**Fragmento seleccionado**

------------------------------------------------------------------------

El otro día, viendo El Hormiguero, en la sección de tertulia, Pablo Motos sacó la noticia de que en Madrid se había propuesto informar de manera obligatoria a las pacientes sometidas a un aborto de la posibilidad de sufrir un síndrome postaborto.
La mayoría de tertulianos respondieron lo previsible: que ese síndrome no existía, que no había evidencia científica sólida, que no se podía obligar a informar sobre algo “no probado”. Solo una de ellas, curiosamente la que suele dar la imagen más superficial, recordó que existía al menos un artículo científico en Canadá que describía trastornos mentales tras un aborto en un grupo de pacientes, y que, personalmente, a ella sí le gustaría ser informada de todas las posibles complicaciones médicas tras la intervención.
Yo, que nunca había oído hablar formalmente de ese supuesto síndrome, entré en PubMed y busqué post abortion syndrome. Aparecieron 414 artículos científicos. No sé si está definido como entidad nosológica exacta, pero desde luego “algo hay”.
Ahora bien, más allá de si existe o no, lo que de verdad importa es otra cosa: el consentimiento informado. La ley de autonomía del paciente obliga, en cualquier procedimiento quirúrgico —y el aborto lo es— a informar de forma clara y comprensible sobre:
- en qué consiste el procedimiento,
- sus alternativas,
- y todas las posibles complicaciones, sean frecuentes o poco probadas.
No es un capricho burocrático ni un formalismo legal: es la manera de garantizar que el paciente entienda a qué se somete y qué puede ocurrir después.
¿Por qué el aborto debería tratarse de manera diferente? ¿Por qué no aplicar al aborto el mismo rigor informativo que exigimos en una apendicectomía, en una cesárea o en cualquier otra intervención quirúrgica?
Esto no es política: es ética médica. Y la ética médica es clara. El consentimiento informado no solo es obligatorio por ley: es un derecho del paciente y un deber del médico.

------------------------------------------------------------------------

**Datos proporcionados**
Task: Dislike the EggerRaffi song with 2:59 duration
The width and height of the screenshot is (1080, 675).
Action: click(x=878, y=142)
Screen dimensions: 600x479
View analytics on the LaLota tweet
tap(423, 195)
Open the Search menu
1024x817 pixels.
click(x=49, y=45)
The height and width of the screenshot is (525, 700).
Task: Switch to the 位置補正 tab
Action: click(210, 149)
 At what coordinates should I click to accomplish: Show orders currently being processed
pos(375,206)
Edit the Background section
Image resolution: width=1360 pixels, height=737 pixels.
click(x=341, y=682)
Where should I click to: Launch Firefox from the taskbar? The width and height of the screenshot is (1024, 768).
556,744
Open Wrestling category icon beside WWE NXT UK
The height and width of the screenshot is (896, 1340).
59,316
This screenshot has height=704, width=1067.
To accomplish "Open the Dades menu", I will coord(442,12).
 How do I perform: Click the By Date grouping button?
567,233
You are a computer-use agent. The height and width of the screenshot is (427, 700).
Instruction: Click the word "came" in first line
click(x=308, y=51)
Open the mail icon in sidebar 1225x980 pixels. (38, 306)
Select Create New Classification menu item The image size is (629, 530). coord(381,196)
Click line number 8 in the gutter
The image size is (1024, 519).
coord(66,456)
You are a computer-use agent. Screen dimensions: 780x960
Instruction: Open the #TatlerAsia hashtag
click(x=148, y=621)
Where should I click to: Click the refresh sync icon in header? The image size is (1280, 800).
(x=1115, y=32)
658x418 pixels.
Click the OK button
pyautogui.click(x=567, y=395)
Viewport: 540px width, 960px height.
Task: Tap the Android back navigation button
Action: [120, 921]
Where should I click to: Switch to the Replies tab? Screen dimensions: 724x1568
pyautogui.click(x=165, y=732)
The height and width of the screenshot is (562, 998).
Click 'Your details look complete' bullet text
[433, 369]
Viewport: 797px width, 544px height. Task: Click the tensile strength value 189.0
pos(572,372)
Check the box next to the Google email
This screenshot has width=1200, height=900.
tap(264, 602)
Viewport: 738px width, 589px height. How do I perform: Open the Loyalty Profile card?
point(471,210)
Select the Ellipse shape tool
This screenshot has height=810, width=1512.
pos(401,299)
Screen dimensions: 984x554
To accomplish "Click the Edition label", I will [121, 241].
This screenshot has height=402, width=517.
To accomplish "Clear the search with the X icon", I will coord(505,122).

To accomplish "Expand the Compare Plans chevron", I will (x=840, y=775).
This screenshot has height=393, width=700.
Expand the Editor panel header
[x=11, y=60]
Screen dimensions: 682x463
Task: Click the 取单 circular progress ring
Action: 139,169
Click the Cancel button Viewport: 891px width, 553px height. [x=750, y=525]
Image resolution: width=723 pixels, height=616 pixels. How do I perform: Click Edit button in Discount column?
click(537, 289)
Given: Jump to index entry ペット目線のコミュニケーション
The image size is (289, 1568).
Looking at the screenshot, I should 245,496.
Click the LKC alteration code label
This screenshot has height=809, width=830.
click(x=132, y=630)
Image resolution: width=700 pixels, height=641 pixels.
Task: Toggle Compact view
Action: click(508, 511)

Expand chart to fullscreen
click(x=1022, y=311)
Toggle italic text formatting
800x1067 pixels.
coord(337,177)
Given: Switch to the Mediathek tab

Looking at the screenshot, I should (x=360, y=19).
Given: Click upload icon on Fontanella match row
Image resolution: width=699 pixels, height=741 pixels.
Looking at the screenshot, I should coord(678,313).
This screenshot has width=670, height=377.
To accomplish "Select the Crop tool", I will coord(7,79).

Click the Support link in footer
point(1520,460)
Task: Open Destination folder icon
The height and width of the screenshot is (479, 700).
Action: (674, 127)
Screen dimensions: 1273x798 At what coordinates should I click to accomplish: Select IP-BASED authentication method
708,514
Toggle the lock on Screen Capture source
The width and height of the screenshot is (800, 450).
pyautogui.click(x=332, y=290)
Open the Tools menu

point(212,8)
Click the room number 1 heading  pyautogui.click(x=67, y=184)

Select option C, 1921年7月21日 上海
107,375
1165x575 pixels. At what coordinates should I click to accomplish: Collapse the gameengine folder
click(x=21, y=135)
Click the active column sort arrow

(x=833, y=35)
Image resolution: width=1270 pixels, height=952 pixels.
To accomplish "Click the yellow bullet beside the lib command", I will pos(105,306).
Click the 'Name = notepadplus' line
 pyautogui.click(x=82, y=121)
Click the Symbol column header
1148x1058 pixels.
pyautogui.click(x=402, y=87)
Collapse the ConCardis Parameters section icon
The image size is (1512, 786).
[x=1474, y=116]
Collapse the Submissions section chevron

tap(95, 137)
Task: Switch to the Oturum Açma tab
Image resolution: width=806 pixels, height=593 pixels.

------------------------------------------------------------------------

**Ejercicios propuestos**
(A) Enumera todos los aspectos sobre los que, según el fragmento seleccionado, la ley de autonomía del paciente obliga a informar en un procedimiento quirúrgico.
(B) Reescribe el pasaje del fragmento seleccionado que comienza en las palabras "El otro día, viendo" y termina tras "tras la intervención.", pero cambia "tertulianos" por "contertulios".
(C) Según el fragmento seleccionado, ¿por qué informar al paciente sobre el procedimiento, sus alternativas y sus posibles complicaciones no es un capricho burocrático ni un formalismo legal? Responde en una a tres oraciones.

**Respuestas por orden**
(A)
- En qué consiste el procedimiento.
- Sus alternativas.
- Todas las posibles complicaciones, sean frecuentes o poco probadas.

(B)
El otro día, viendo El Hormiguero, en la sección de tertulia, Pablo Motos sacó la noticia de que en Madrid se había propuesto informar de manera obligatoria a las pacientes sometidas a un aborto de la posibilidad de sufrir un síndrome postaborto.
La mayoría de contertulios respondieron lo previsible: que ese síndrome no existía, que no había evidencia científica sólida, que no se podía obligar a informar sobre algo “no probado”. Solo una de ellas, curiosamente la que suele dar la imagen más superficial, recordó que existía al menos un artículo científico en Canadá que describía trastornos mentales tras un aborto en un grupo de pacientes, y que, personalmente, a ella sí le gustaría ser informada de todas las posibles complicaciones médicas tras la intervención.

(C) Porque es la manera de garantizar que el paciente entienda a qué se somete y qué puede ocurrir después.